In der rassistischen Hierarchie der Kriegsgefangenen in deutschem Gewahrsam standen unter den IMI nur noch die sowjetischen Kriegsgefangenen. Zehntausende italienische Soldaten kamen während der Gefangennahme und aufgrund der teils KZ-ähnlichen Haft- und Arbeitsbedingungen ums Leben. Mehr als 12.500 italienische Militärinternierte (2) wurden über die Kriegsgefangenenlager Sandbostel und Schleswig nach Hamburg gebracht (3). Sie lebten unter schlechten Bedingungen in Lagern. Als Zwangsarbeiter wurden sie völkerrechtswidrig in Rüstungsbetrieben eingesetzt. In Hamburg mussten sie außerdem in hunderten weiteren Unternehmen arbeiten, im öffentlichen Auftrag Trümmer räumen oder Behelfswohnungen bauen. Bei den Arbeitseinsätzen sowie auf den Wegen dorthin waren die Italiener ebenso wie andere Gruppen von Zwangsarbeiter_innen, für die Hamburger Zivilbevölkerung deutlich sichtbar.
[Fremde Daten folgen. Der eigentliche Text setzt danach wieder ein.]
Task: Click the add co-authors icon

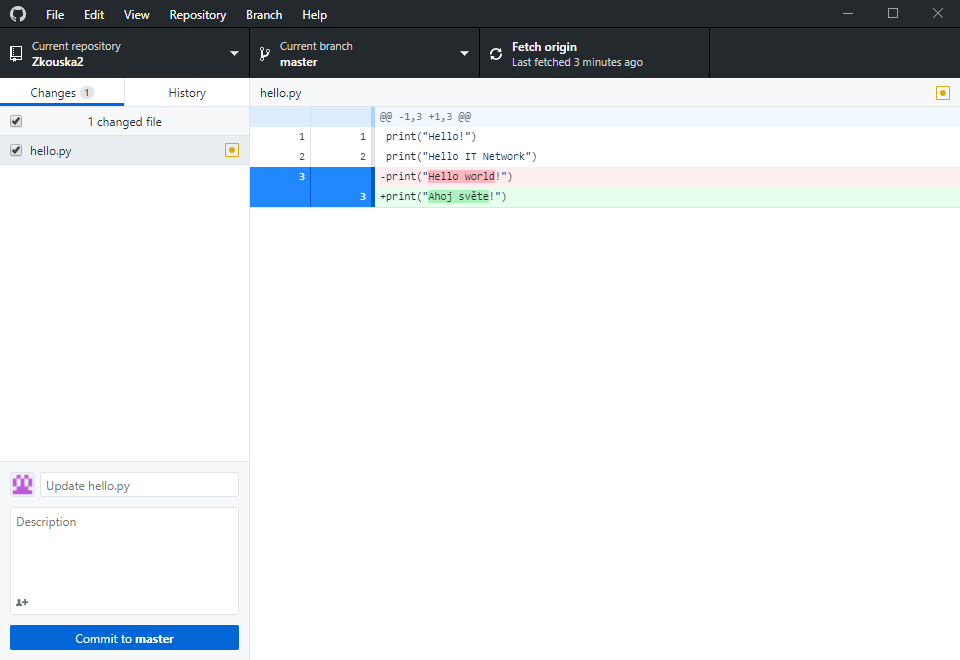Action: [x=22, y=602]
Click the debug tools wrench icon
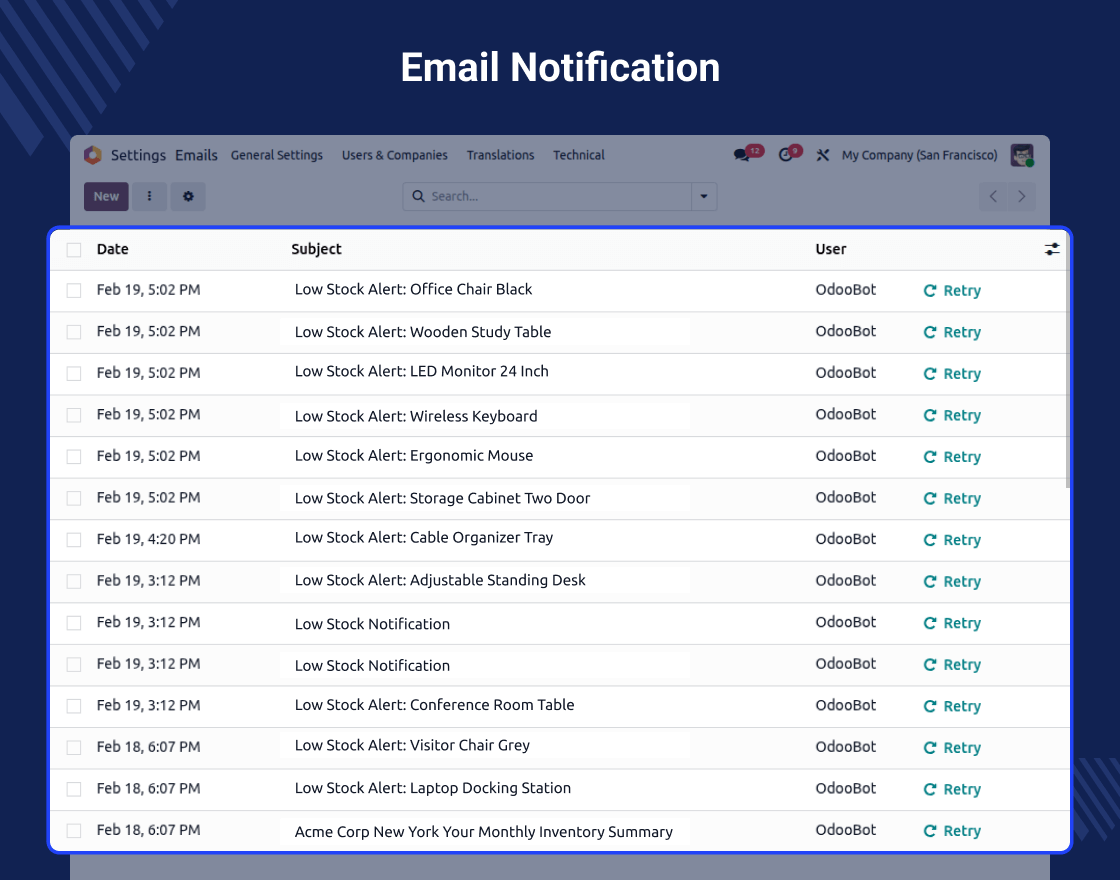 [823, 155]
Ehemalige IMI, die überlebten, sind bis heute nicht entschädigt worden (4).
Am Dessauer Ufer und im Hafen hatten die IMI Kontakte mit KZ-Häftlingen. Eine dieser Begegnungen war die des Militärinternierten Gino Signori und der als Jüdin verfolgten Hana Tomešová.
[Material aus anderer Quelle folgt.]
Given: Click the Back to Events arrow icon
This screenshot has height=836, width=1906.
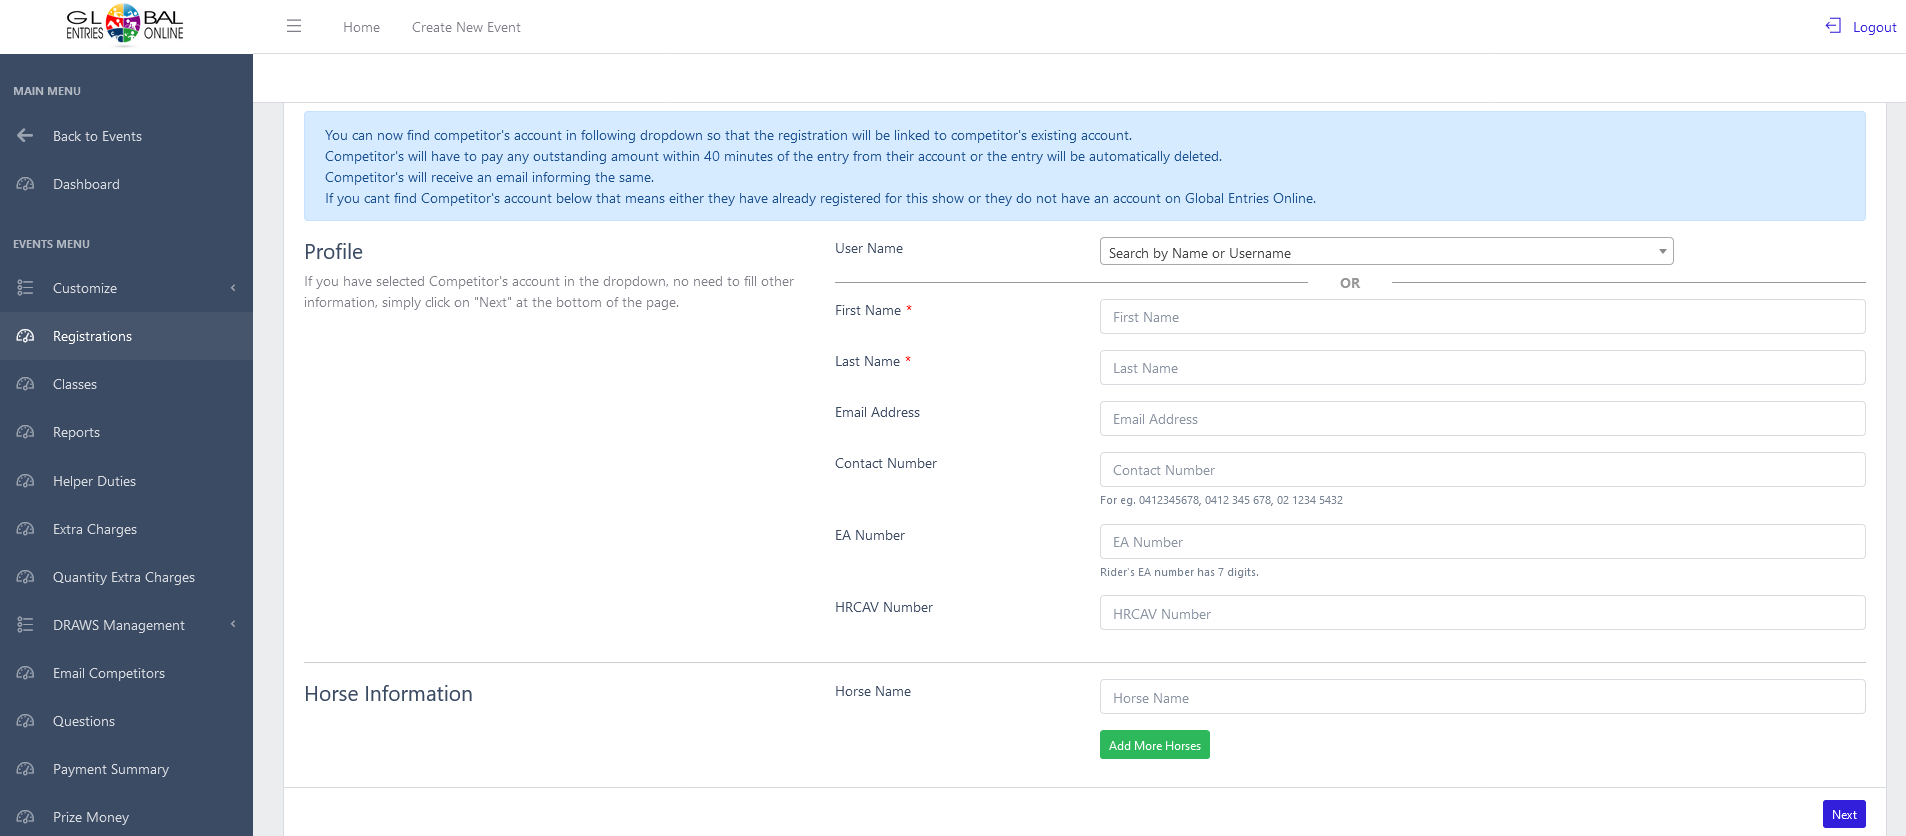Looking at the screenshot, I should click(x=25, y=136).
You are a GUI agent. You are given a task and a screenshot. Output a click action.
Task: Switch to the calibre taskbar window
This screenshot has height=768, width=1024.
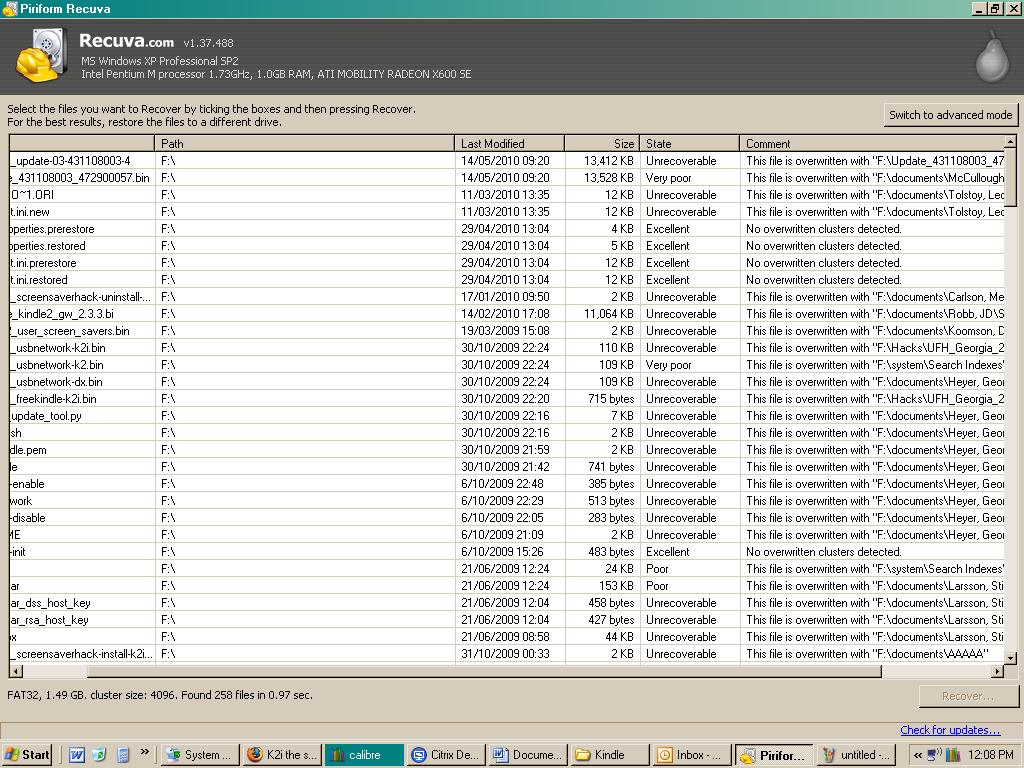[364, 755]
Gino Signori, 1967. Foto: Yad Vashem
Gino Signori wurde am 19.04.1912 in Barga in der toskanischen Provinz Lucca geboren (5). Vor dem Zweiten Weltkrieg heiratete er, wurde Vater und fand Arbeit in der Textilindustrie. 1941 wurde er zur italienischen Armee eingezogen und als Sanitäter ausgebildet. Nach dem Waffenstillstand Italiens mit den Alliierten nahmen deutsche Truppen Gino Signori gefangen. Er wurde in das Kriegsgefangenenlager Sandbostel bei Bremervörde verschleppt. Von hier kam er in verschiedene Arbeitskommandos nach Hamburg. Er arbeite als Krankenpfleger und hatte stets eine tragbare Apotheke dabei. Da er Deutsch gelernt hatte, war er außerdem Dolmetscher. Vermutlich im Juni 1944 wurde er in das IMI-Lager am Dessauer Ufer überstellt (6).
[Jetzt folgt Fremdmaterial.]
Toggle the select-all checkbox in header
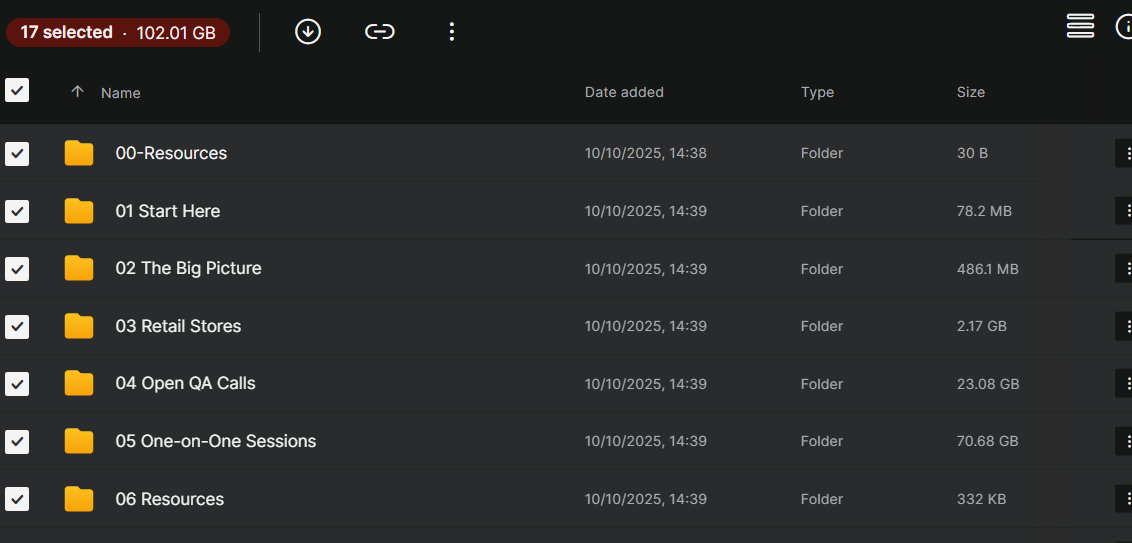1132x543 pixels. click(17, 90)
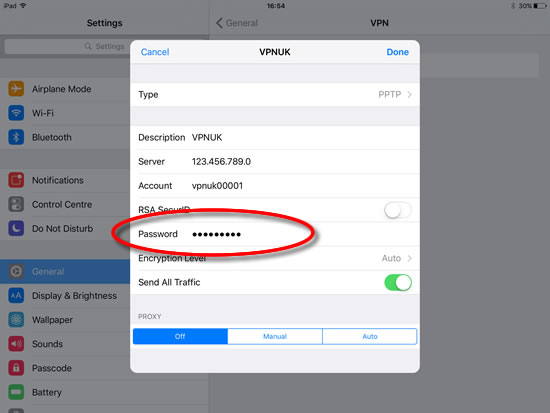The width and height of the screenshot is (550, 413).
Task: Open the Notifications icon
Action: [16, 180]
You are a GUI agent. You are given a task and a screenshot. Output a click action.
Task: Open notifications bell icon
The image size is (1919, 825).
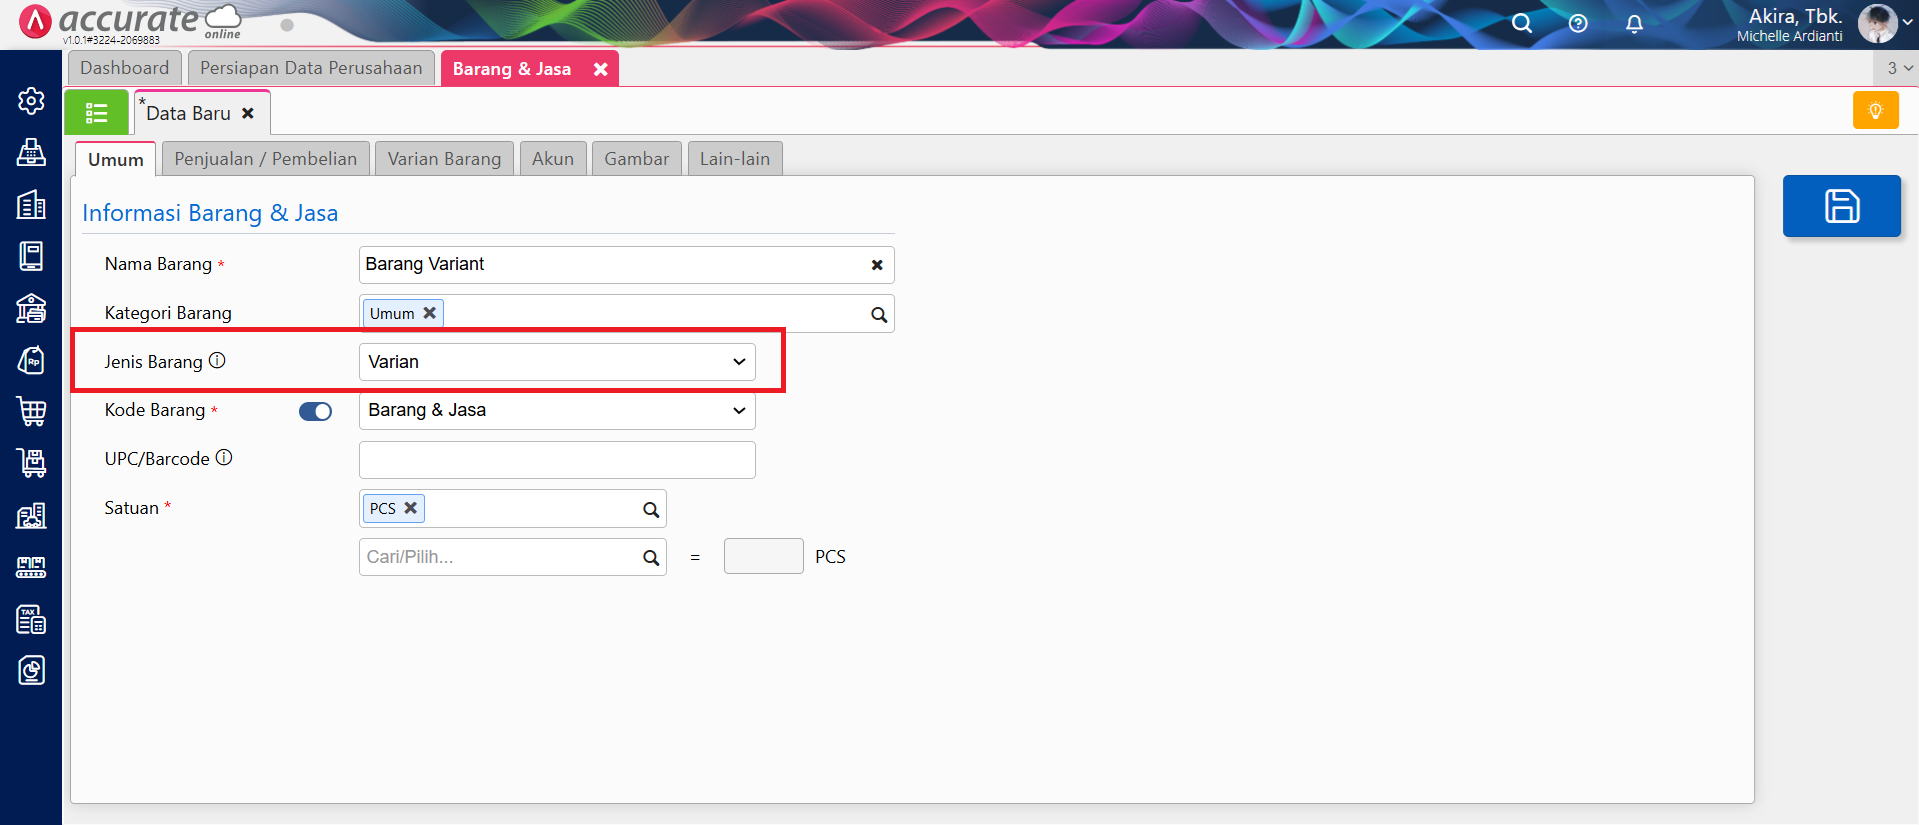(x=1634, y=24)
Vor dem Lagerhaus G (Haus 8). Foto: Jonas Jakubowski
Hana Tomešová, geborene Ehrlichová, wurde am 25. Juli 1922 in Prag geboren. Nachdem sie eine Ausbildung abgeschlossen hatte, begann sie als Sekretärin zu arbeiten. Ein einschneidendes Ereignis, das ihr Leben veränderte, war der Einmarsch deutscher Truppen in die Tschechoslowakei im März 1939. Die Nationalsozialisten schufen das Protektorat Böhmen und Mähren. Sofort begannen die Entrechtung und Verfolgung der jüdischen Bevölkerung. Hana Tomešová konnte ihre Arbeit daraufhin nicht mehr ausüben. Ende 1941 wurden sie und ein Großteil ihrer Familie in das Ghetto Theresienstadt, 1943 in das sogenannte Theresienstädter Familienlager in Auschwitz-Birkenau deportiert. Die meisten der hier Inhaftierten ermordete die SS. Hana Tomešová gehörte zu den Wenigen, die die Zeit in Auschwitz überlebten, da sie zur Zwangsarbeit in Deutschland selektiert wurde. Mitte Juli 1944 kam sie in das Außenlager Dessauer Ufer des KZ Neuengamme (7).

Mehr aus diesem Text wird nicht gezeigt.